Step 3: Attach permissions to the role
Grant the role only what Airia needs to do on your behalf. The most common case is invoking Bedrock models.
Bedrock (typical)
In the Add permissions step, attach the AWS-managed policy AmazonBedrockFullAccess (or create a custom policy scoped to specific model ARNs for tighter control).
Tighter scoping (recommended for production)
Create a custom policy that only allows the specific Bedrock actions and model resources you intend to expose.

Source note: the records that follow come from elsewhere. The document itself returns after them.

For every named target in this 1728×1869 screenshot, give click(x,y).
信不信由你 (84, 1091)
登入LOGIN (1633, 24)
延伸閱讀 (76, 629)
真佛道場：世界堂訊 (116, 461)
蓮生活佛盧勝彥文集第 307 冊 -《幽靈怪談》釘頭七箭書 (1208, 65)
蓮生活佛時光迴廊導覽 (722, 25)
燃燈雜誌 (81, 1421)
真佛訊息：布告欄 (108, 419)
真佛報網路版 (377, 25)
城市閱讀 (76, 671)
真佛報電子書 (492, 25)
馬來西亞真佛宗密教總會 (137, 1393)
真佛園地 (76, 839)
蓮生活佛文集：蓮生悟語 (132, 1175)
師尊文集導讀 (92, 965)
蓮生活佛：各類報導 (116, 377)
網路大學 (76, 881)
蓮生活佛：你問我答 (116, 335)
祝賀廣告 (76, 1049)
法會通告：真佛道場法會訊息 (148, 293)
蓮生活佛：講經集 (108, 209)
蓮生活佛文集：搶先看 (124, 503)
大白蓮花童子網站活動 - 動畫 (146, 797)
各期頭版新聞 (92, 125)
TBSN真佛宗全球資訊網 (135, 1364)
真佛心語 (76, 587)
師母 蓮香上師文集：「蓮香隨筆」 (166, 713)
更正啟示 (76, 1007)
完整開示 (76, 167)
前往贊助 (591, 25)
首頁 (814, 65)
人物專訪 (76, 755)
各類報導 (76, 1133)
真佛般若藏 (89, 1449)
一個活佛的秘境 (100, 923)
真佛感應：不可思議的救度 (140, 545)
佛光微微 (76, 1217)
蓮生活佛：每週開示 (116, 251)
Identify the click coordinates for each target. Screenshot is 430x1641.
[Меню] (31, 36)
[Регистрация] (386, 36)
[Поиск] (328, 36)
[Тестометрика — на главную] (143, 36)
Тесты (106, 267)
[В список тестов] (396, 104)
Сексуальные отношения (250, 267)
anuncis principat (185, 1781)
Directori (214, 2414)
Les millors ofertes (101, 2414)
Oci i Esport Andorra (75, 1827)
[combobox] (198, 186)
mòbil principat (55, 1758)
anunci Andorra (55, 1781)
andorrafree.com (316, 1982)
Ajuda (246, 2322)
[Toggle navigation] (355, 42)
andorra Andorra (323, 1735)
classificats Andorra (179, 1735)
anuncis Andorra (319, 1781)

For example:
{
"Version": "2012-10-17",
"Statement": [{
"Effect": "Allow",
"Action": [
"bedrock:InvokeModel",
"bedrock:InvokeModelWithResponseStream",
"bedrock:ListFoundationModels"
],
"Resource": "*"
}]
}
Step 4: Finish the role and copy its ARN
-
Role name: choose something descriptive, e.g.
airia-bedrock-access.
-
Click Create role.
-
Open the role you just created and copy its ARN. It will look like:
arn:aws:iam::123456789012:role/airia-bedrock-access
Step 5: Complete the connector in Airia
Back in the Airia browser tab you left open in Step 1:
- Paste the Role ARN into the Role ARN field.
- Select the Region where your AWS resources live.
- Give the connector a Name.
- Click Save.
Airia is now configured to call AWS on your behalf using temporary STS credentials.
Cross-Region Inference (for Custom models)
When configuring a Custom model (such as Claude or Llama), you’ll need a Cross-Region Inference ID, and copy the ID in as the Model ID on the model configuration dialog.
To find it in the Bedrock console:
- AWS Console → Amazon Bedrock (make sure you’re in your target region, e.g.
us-east-1)
- In the left sidebar, expand Infer and click Cross-region inference
- You’ll see a table of inference profiles. The column you want is Inference profile ID — that’s the value to copy into Airia.
Step 6: Add it to a Model
The simplest end-to-end test is to use the connector — for example, register a Bedrock model in Model Library → Add Model, select OAuth, and pick this connector as the authentication source.
Once saved, add the model to an Agent and send a simple greeting message. If the model responds, the end-to-end connection works.
Optional: Confirm the AssumeRole event in AWS
You can also verify the call landed in your AWS account:
-
CloudTrail → Event history (region
us-east-1), filter by Event name = AssumeRole. Look for an event with:
requestParameters.roleArn: your role’s ARN
requestParameters.externalId: the External ID Airia gave you
CloudTrail can lag 5–15 minutes.
-
IAM → Roles →
airia-bedrock-access → Last activity: updates within a few hours of use.